StraßenbauGrundstückseigentümer im Kreis Euskirchen besorgt wegen drohender Kosten

Lesezeit 5 Minuten
Eine Baggerschaufel steht an einer Straßenbaustelle, auf der wegen des Schnees nicht gearbeitet wird.

Die winterliche Ruhe trügt: Die Grundstücksbesitzer am Höhenweg in Vussem sind besorgt, denn die Baumaßnahme an ihrer Straße könnte für sie horrende Kosten bedeuten. Zwischen 25.000 und 200.000 Euro könnten fällig werden.

Ersterschließung oder Sanierung? Die Frage kann beim Straßenbau für die Bürger im Kreis Euskirchen einen Unterschied von vielen Tausend Euro bedeuten.

Eine Frage könnten sich Grundstückseigentümer bald öfters stellen, wenn Bautrupps anrücken, um im Auftrag von Stadt oder Gemeinde die Straße auf Vordermann zu bringen: Sanieren sie schon oder erschließen sie noch?

Denn für die Besitzer der Flurstücke ist dieser feine Unterschied alles andere als trivial. Es geht um ihr Geld – und es geht um sehr viel Geld. Fünfstellige Euro-Beträge sind die Regel. Je nach Größe des Grundstücks könnten auch sechsstellige Euro-Beträge auf dem Zahlungsbescheid stehen.

#### Angezeigte Zeilen:

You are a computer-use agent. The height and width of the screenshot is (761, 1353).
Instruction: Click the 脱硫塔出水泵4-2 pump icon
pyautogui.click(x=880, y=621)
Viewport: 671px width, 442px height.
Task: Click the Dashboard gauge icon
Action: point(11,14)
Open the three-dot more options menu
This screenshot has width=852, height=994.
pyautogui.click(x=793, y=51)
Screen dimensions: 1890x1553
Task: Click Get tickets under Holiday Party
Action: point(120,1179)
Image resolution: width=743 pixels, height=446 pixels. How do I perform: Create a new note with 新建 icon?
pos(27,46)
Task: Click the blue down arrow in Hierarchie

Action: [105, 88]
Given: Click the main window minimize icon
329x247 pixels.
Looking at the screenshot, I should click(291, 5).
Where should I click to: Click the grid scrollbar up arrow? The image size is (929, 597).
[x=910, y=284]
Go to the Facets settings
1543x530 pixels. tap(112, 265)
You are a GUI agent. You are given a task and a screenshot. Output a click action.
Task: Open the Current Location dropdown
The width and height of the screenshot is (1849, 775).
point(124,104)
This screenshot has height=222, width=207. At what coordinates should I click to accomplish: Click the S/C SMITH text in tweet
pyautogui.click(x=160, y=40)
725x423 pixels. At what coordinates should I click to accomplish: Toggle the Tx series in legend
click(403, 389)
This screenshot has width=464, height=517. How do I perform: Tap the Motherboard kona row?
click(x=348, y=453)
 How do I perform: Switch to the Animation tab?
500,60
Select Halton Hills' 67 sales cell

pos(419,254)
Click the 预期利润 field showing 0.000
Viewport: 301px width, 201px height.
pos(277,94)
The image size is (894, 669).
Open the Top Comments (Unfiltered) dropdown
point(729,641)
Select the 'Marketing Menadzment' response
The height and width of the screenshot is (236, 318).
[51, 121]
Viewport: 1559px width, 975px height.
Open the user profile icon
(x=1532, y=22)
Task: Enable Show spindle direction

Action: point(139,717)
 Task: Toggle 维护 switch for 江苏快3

#### Zu erledigen:
Tippen Sie aus dem Text über die Straßenbaukosten oben die Stelle von „Eine Frage könnten“ bis „erschließen sie noch?“ wortgetreu ab.

#### Ergebnis der Aufgabe:
Eine Frage könnten sich Grundstückseigentümer bald öfters stellen, wenn Bautrupps anrücken, um im Auftrag von Stadt oder Gemeinde die Straße auf Vordermann zu bringen: Sanieren sie schon oder erschließen sie noch?